Die ersten Hürden liegen schon bei 72.200 und 76.600 Dollar

Bevor die psychologisch wichtige Marke von 100.000 Dollar überhaupt wieder in Sicht kommt, muss Bitcoin zunächst zwei niedrigere Zonen zurückerobern. Laut Daten von Glassnode liegt die Kostenbasis der kurzfristigen Anleger aktuell bei etwa 72.200 Dollar. Eine breitere Kennzahl für aktive Marktteilnehmer, der sogenannte True Market Mean, liegt bei rund 76.600 Dollar.

Diese Marken sind wichtig, weil dort viele Investoren zumindest näher an ihren Einstand zurückkommen würden. Genau das kann den Verkaufsdruck erhöhen: Wer monatelang im Minus war, nutzt eine Erholung oft zum Ausstieg oder zur Risikoreduktion.

Ausgehend vom aktuellen Kurs wären dafür folgende Anstiege nötig:

72.200 Dollar: etwa +12,7 Prozent
76.600 Dollar: etwa +19,6 Prozent
100.000 Dollar: etwa +56,1 Prozent
123.165 Dollar: etwa +92,2 Prozent

Damit wird klar: Die ersten echten Belastungstests für die laufende Erholung kommen deutlich früher als bei 100.000 Dollar. Entscheidend ist, ob auf diesen Niveaus genug neue Nachfrage vorhanden ist, um mögliche Verkäufe aufzufangen.

Warum frühe Gewinner und Aussteiger die Erholung bremsen könnten

Die Analyse von Glassnode deutet darauf hin, dass sich die Lage zwar etwas verbessert hat, von einer überzeugenden Trendwende aber noch keine Rede sein kann.
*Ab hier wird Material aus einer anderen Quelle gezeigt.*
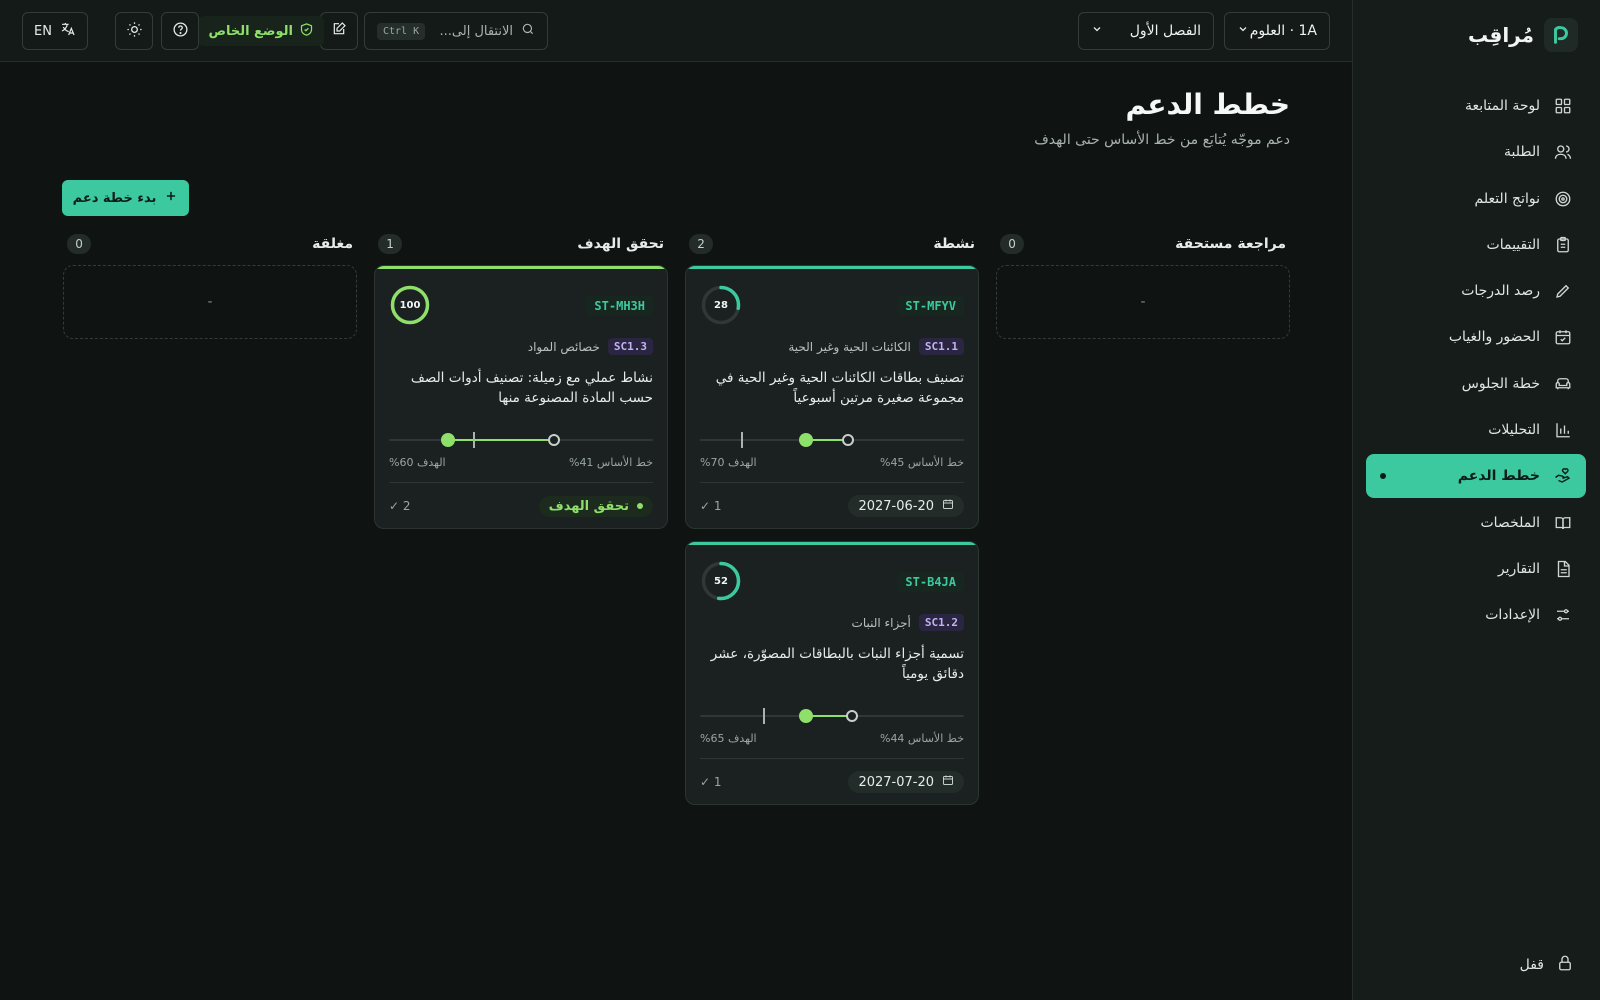 The height and width of the screenshot is (1000, 1600). I want to click on sidebar-item-label: خطة الجلوس, so click(1500, 384).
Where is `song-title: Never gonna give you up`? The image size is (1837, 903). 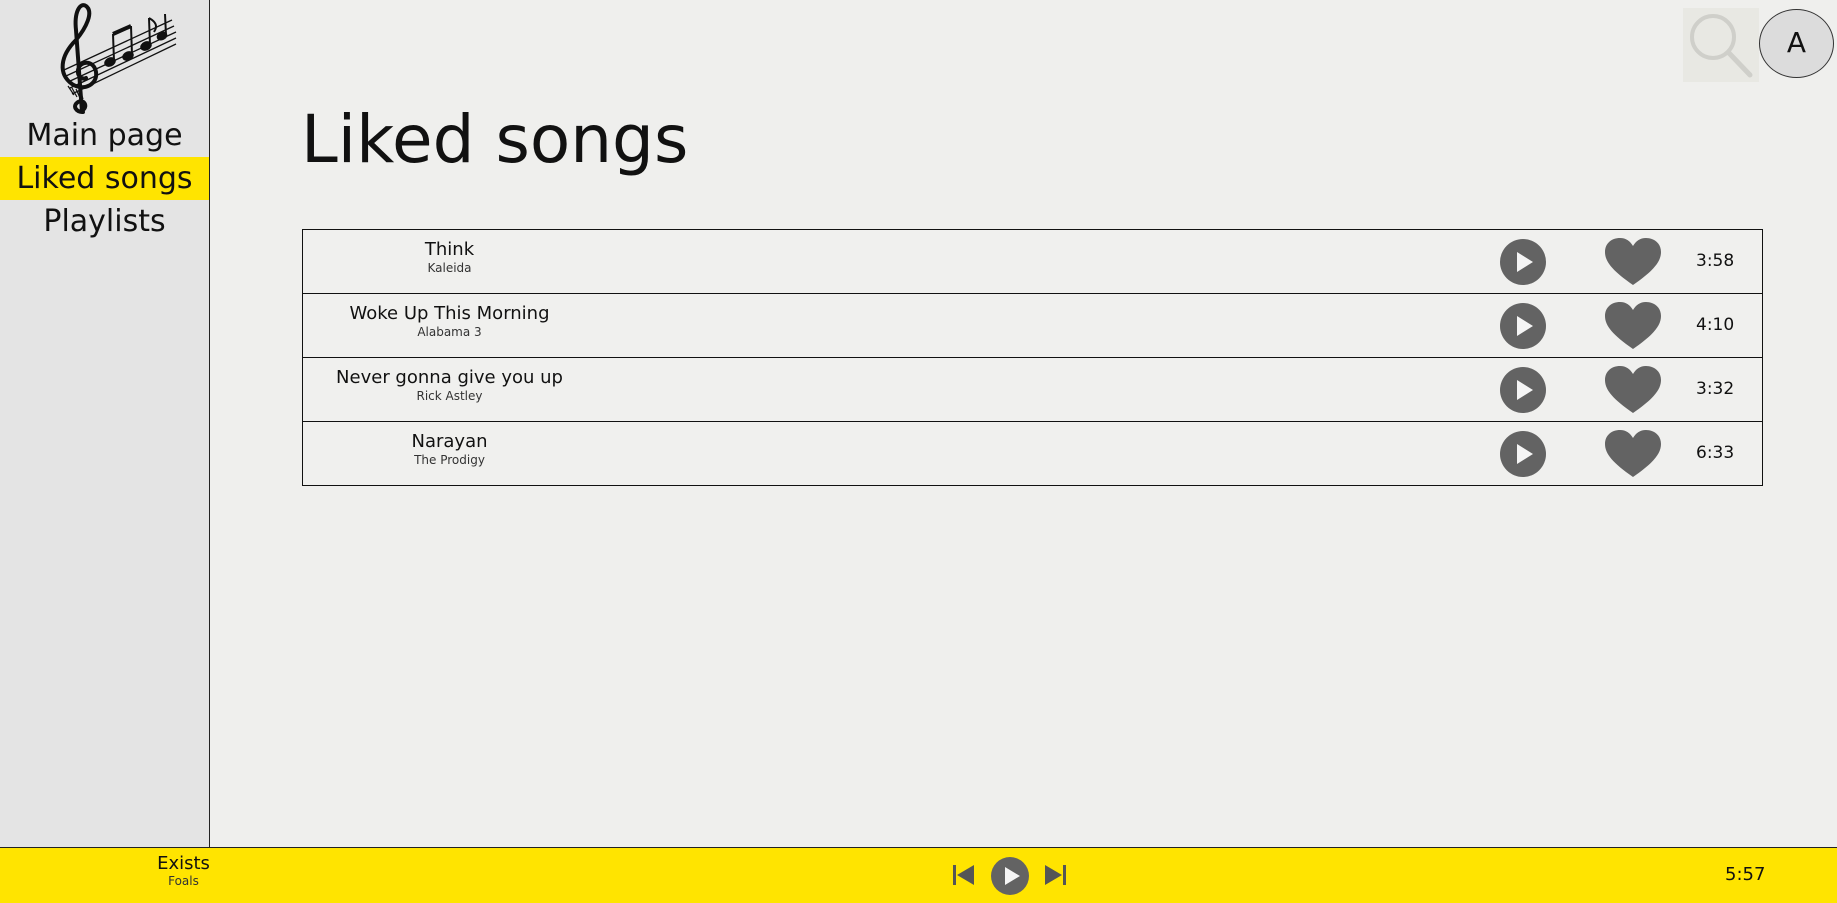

Die Bewegung zurück in Richtung 64.000 Dollar sei bislang nicht von breiter Marktteilnahme getragen worden. Sowohl die Aktivität auf der Blockchain als auch das Interesse am Spotmarkt gelten weiterhin als eher schwach.

Zugleich hat sich der Verkaufsdruck langfristiger Halter zuletzt abgeschwächt. Auch die Tiefs aus dem Juni wurden nach Einschätzung der Analysten von Käufern aufgenommen. Trotzdem bleibt der mögliche Boden laut Glassnode noch unbestätigt.

Für den Markt bedeutet das: Eine langsame Stabilisierung ist erkennbar, aber der Weg nach oben bleibt anfällig. Gerade im Bereich um 72.200 und 76.600 Dollar könnte sich zeigen, ob Bitcoin genug Kraft für eine breitere Erholung hat oder ob Anleger ihre erste Chance zum Ausstieg nutzen.

Selbst 100.000 Dollar würden die 120.000-Dollar-Käufer noch nicht retten

Auch ein Anstieg zurück auf 100.000 Dollar würde viele Käufer aus der Hochphase des Jahres 2025 noch nicht vollständig entschädigen. Wer nahe dem damaligen Rekord von 123.165 Dollar eingestiegen ist, bräuchte deutlich höhere Kurse, um ohne Verlust herauszukommen.

Gleichzeitig bleibt auch die Unterseite ein Thema. In einem früheren Bericht hatte Glassnode darauf hingewiesen, dass im Fall neuer Schwäche sogar die Zone um 53.000 Dollar als mögliches Restrisiko im Raum steht.

Unterm Strich hängt die weitere Erholung deshalb vor allem an einer Frage: Kann der Markt genug Nachfrage aufbauen, um Verkäufe an den ersten wichtigen Kostenbasis-Zonen aufzufangen? Erst wenn Bitcoin diese Bereiche nachhaltig überwindet, werden Marken wie 100.000 oder sogar 123.165 Dollar wieder realistischer. Bis dahin bleiben die Käufer vom 120.000-Dollar-Hoch klar im Hintertreffen.